Under What Circumstances Can You Claim Compensation for Flight Delays or Cancellations?
Flight Disruptions
Common reasons for flight delays or cancellations by airlines include severe weather conditions such as typhoons, snowstorms, heavy rain, or natural disasters, as well as strikes or mechanical failures that prevent normal flight operations. In such cases, airlines may take remedial actions such as rescheduling the flight, extending the validity of the ticket, or issuing refunds. However, pre-paid expenses for accommodation and transportation may not be refundable. These losses may be recoverable through a travel insurance claim. If the flight delay or cancellation is caused by operational decisions, such as low passenger numbers or insufficient crew, it is generally not covered under travel insurance.
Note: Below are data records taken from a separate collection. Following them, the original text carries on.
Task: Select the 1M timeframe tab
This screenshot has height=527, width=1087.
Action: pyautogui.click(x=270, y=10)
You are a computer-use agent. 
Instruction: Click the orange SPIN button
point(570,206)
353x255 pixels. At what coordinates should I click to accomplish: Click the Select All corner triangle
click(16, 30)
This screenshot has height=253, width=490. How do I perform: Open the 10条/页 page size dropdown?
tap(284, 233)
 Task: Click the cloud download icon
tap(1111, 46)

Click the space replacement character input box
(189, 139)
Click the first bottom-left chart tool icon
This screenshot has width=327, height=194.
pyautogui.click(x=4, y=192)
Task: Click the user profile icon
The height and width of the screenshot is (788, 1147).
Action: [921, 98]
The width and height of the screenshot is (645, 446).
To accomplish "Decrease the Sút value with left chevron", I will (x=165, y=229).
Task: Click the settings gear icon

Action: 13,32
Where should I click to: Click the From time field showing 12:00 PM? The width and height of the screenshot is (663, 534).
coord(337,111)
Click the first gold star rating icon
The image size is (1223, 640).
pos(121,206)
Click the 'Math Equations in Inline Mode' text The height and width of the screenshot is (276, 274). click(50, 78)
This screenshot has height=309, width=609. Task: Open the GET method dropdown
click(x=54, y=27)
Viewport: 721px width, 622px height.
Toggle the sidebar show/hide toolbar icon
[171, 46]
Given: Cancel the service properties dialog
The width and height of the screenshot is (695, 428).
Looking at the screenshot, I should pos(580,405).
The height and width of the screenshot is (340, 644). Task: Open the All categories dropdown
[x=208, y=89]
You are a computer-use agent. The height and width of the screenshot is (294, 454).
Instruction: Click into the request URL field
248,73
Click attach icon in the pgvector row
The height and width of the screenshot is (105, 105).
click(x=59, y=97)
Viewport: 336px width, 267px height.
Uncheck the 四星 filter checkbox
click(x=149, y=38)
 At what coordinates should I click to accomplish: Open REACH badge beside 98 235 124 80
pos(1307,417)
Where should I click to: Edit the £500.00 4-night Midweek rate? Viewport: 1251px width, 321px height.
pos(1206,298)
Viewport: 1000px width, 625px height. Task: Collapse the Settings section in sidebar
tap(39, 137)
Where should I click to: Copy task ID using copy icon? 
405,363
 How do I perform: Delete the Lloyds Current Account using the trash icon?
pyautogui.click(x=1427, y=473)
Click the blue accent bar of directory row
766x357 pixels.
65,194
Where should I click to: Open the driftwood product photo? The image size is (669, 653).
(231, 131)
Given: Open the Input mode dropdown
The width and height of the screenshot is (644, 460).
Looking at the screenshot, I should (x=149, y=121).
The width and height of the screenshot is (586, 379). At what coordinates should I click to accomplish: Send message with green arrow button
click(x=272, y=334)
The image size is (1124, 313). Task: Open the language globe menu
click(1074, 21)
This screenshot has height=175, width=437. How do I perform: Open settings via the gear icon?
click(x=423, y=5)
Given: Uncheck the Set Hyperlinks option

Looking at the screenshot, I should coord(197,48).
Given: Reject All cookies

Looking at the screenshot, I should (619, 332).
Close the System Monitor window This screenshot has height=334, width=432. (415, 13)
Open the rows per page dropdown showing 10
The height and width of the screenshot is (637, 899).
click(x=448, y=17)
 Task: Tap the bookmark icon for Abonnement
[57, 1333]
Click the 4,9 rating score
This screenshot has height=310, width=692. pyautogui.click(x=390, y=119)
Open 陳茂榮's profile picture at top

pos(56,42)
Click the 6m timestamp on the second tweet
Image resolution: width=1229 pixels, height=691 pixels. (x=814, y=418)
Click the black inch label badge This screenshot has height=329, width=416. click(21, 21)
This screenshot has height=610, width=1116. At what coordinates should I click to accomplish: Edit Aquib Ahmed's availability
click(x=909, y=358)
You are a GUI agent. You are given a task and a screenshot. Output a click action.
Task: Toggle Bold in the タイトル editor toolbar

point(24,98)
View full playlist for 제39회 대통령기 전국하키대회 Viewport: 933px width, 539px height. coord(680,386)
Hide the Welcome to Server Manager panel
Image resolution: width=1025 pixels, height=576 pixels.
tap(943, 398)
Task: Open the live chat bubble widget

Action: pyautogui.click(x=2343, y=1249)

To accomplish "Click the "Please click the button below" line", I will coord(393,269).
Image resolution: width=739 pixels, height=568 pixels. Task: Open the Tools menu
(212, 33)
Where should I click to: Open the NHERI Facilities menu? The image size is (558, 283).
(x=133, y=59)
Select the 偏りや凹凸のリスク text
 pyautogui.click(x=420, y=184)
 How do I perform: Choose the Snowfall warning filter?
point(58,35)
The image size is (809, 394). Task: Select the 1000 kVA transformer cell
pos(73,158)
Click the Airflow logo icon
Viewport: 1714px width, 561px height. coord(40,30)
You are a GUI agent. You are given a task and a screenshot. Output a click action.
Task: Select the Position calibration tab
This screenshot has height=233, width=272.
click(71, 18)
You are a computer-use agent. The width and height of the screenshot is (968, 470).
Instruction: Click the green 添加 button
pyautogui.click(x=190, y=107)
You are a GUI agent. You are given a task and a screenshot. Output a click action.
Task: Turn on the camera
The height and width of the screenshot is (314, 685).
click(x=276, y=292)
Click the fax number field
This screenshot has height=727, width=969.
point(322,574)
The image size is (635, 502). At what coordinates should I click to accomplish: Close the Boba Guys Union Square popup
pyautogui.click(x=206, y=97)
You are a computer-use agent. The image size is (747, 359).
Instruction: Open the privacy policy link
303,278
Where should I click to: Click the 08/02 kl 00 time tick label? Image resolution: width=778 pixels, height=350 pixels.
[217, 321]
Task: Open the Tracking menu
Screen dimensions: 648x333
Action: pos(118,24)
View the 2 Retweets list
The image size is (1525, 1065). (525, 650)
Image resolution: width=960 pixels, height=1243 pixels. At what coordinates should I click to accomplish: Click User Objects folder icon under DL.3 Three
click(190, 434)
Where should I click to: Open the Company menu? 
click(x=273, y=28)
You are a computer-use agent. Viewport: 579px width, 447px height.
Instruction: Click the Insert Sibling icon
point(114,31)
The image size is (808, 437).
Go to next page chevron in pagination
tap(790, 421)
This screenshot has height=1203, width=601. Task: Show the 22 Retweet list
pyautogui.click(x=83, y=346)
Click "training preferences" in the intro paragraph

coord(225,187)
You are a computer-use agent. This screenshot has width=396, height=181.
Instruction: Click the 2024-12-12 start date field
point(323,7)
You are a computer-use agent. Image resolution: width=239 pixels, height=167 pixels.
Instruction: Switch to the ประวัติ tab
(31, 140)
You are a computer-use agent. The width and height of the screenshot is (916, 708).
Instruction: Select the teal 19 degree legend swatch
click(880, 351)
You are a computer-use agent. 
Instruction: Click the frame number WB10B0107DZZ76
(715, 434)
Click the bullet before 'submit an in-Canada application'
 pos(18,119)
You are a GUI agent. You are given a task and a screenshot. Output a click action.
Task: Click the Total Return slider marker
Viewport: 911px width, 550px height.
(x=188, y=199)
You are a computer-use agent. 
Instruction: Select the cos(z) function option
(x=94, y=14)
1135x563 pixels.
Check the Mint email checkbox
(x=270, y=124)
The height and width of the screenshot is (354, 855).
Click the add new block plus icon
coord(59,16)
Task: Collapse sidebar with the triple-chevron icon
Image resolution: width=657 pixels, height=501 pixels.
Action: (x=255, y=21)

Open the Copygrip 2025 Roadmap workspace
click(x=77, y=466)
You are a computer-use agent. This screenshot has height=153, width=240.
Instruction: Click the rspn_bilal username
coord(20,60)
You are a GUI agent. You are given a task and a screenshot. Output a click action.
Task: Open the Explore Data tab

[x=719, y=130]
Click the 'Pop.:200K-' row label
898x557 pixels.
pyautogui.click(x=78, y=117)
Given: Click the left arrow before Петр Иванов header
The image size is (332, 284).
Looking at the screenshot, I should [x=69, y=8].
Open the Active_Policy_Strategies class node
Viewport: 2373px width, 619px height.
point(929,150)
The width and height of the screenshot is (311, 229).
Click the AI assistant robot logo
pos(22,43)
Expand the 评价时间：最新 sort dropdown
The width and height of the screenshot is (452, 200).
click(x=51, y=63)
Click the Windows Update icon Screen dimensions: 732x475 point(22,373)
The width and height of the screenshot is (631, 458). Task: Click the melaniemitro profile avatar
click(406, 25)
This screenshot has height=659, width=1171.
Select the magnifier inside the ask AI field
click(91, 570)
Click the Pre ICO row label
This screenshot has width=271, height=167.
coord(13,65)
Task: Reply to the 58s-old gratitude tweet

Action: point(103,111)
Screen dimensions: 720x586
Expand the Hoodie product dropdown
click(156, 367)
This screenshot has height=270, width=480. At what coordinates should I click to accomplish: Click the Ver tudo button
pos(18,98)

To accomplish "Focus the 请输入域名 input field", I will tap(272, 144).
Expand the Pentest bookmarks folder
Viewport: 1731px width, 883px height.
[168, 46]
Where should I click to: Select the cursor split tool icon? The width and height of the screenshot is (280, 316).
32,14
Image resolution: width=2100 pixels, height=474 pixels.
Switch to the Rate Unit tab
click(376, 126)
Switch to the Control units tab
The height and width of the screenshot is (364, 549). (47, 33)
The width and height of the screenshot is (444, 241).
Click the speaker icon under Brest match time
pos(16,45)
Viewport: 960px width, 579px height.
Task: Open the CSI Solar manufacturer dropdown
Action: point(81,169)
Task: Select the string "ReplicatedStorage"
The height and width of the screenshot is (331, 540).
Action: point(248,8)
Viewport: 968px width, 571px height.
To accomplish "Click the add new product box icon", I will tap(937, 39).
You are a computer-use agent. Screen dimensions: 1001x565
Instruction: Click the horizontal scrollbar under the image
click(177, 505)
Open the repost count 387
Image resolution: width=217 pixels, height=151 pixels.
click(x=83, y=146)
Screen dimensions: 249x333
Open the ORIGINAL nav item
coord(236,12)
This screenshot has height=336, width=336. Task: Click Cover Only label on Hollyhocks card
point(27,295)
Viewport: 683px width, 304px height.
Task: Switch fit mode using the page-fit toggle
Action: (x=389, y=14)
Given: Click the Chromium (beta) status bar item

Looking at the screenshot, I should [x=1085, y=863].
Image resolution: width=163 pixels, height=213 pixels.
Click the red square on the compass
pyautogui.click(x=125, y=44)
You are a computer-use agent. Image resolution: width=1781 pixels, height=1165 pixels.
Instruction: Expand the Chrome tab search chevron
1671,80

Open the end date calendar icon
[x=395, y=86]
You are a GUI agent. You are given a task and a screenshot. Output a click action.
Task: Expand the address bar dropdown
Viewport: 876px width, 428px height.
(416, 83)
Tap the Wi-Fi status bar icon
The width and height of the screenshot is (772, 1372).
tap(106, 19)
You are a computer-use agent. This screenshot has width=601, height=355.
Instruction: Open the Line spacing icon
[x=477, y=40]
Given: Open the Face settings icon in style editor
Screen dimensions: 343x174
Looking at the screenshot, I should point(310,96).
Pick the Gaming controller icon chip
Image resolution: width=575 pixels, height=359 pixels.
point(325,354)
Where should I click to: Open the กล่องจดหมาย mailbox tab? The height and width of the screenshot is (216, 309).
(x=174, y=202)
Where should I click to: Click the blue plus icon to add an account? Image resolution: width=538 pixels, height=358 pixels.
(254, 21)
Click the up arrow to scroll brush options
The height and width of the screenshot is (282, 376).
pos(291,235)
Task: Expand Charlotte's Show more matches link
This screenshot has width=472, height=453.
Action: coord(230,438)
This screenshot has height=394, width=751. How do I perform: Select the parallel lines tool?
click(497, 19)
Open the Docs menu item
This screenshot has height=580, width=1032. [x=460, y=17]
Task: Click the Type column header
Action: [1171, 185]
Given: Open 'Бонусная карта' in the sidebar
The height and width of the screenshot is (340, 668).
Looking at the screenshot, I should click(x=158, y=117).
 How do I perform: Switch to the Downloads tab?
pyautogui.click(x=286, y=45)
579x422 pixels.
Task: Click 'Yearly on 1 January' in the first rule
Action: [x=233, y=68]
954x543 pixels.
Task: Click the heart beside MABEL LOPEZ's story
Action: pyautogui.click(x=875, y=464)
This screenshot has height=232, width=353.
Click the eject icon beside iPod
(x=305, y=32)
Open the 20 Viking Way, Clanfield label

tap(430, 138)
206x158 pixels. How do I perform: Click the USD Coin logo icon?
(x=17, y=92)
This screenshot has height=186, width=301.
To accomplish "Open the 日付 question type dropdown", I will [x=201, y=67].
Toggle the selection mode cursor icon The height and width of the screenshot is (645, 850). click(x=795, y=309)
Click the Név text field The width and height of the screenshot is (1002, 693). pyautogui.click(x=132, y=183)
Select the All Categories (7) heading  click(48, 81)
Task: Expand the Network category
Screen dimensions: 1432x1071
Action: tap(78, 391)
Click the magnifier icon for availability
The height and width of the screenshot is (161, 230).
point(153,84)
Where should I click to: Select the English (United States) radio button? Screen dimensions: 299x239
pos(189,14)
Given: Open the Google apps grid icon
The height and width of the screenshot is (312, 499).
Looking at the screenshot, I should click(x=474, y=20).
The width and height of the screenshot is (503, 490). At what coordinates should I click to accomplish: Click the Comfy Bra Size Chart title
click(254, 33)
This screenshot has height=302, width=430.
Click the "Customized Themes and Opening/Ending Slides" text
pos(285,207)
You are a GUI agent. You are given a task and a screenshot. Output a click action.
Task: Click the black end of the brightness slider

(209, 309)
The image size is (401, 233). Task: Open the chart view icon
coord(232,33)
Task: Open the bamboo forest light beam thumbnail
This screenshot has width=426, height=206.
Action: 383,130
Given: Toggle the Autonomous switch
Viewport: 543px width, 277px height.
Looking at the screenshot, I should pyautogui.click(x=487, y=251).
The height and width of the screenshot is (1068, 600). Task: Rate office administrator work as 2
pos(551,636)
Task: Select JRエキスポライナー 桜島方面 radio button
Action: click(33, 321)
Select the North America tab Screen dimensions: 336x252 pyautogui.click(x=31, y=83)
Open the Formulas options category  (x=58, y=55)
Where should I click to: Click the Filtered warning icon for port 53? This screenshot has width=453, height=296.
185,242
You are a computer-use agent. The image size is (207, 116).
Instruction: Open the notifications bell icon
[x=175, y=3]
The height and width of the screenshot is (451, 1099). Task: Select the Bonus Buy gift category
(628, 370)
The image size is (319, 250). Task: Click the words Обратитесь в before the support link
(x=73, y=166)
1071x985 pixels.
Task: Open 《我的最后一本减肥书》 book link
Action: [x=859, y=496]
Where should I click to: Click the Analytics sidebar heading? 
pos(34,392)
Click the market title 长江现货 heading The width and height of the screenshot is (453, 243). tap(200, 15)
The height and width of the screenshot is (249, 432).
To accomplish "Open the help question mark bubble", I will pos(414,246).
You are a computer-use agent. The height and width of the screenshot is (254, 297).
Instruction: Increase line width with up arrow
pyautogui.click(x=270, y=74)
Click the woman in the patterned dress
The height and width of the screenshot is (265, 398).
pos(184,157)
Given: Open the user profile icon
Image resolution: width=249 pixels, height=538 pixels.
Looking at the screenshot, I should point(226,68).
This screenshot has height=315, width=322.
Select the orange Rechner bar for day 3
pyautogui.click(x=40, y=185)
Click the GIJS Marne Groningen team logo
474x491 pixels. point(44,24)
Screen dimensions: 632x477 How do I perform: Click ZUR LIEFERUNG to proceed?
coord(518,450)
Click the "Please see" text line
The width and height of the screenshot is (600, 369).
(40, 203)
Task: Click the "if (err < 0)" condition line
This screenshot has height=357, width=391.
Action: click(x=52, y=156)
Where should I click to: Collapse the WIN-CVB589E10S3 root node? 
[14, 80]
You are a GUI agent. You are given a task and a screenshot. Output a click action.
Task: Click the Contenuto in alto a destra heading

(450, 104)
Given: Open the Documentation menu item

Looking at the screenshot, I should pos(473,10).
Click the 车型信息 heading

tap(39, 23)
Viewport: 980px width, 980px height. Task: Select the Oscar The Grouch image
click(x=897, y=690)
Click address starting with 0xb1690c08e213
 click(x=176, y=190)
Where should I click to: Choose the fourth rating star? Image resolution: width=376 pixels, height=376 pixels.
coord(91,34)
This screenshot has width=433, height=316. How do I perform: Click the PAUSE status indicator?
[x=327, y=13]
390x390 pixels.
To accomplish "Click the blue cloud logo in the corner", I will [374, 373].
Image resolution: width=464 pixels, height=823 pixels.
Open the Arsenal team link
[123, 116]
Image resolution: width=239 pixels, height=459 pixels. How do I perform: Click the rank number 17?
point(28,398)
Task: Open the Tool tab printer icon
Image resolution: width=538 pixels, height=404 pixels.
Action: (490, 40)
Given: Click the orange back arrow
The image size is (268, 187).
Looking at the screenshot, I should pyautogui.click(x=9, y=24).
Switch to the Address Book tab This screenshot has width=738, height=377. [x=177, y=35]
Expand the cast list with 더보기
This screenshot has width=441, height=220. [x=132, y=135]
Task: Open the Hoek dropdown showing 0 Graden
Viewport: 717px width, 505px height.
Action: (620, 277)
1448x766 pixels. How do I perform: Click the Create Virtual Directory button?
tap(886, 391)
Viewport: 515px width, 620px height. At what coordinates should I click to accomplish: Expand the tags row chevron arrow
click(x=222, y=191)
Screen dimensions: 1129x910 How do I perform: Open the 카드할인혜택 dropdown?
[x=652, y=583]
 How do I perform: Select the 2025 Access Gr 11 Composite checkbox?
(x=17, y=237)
As for how long a flight must be delayed before a claim can be made, most insurers set a threshold of between six to eight hours. In other words, the delay must exceed a minimum duration for the insured to be eligible to submit a claim. Short delays due to temporary factors like air traffic control are typically not included in the coverage.
Trip Cancellations:
A. Personal Reasons
If the insured is unable to begin the trip as planned or is forced to cancel due to specific circumstances, the insurance company may reimburse non-refundable pre-paid expenses according to the terms and conditions of the policy. Common covered reasons include:
- Sudden health issues: If the insured, a travel companion, or an immediate family member experiences a sudden serious illness, accidental injury, or passes away, and is unable to travel as scheduled.
- Property damage: If the residence of the insured or a travel companion suffers significant damage due to an unexpected event such as a fire or flooding shortly before departure, affecting travel plans.
- Legal obligations: If the insured is required to fulfil a legal duty, such as being summoned to court or selected for jury service, resulting in the cancellation of the trip.
B. Security Concerns
Most travel insurance plans include an Outbound Travel Alert extension. If the Hong Kong government issues a black alert for the destination within seven days before the scheduled departure, and the trip must be cancelled or changed, the insurer will assess the eligibility for trip cancellation based on the alert level in effect (such as Amber, Red, or Black). If a black travel alert is in place, the policy will typically reimburse the insured for non-refundable pre-paid expenses such as airfares and accommodation.
As compensation terms may vary across insurance providers, travellers are advised to carefully review the policy details before purchasing travel insurance to understand the specific conditions and exclusions, ensuring they are properly protected when needed.